Vision adds 0.9 GB for mmproj. Recommendations reserve 8 GB for macOS (4 GB on 16 GB) — this is conservative, not OS-enforced. You can increase available VRAM by raising the wired memory limit, e.g. for a 96 GB Mac: sudo sysctl iogpu.wired_limit_mb=90112 (88 GB). Adjust the value for your RAM size. GPU reserves ~1 GB for CUDA.

[-]

MrBIMC@reddit

Not merged, that’s why his instructions specify checking out the mtp branch and building yourself.

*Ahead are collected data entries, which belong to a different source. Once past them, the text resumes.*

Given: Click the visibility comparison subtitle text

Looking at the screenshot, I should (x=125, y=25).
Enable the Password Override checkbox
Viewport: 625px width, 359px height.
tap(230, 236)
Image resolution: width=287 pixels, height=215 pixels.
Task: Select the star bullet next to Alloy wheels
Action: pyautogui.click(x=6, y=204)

I’m more surprised that support for turbo4 is merged. Didn’t know it was already available. Though idk how much worse/better it is in comparison to q4 or q8 on llama-server

[-]

No_Algae1753@reddit

Yeah am just surprised as you are.

[-]

MrBIMC@reddit

Just tried building for cuda, and it tells me turbo4 is not supported -_-

And with anything above 64k ctx q4-k-m + kv q8_0 runs out of memory on startup.

Welp.

[-]

No_Algae1753@reddit

So what was his claim about? Or is cuda not being supported for tq4?

[-]

MrBIMC@reddit

Idk, hugging face page tells to use turbo4 even on nvidia setups, so I assumed it should work.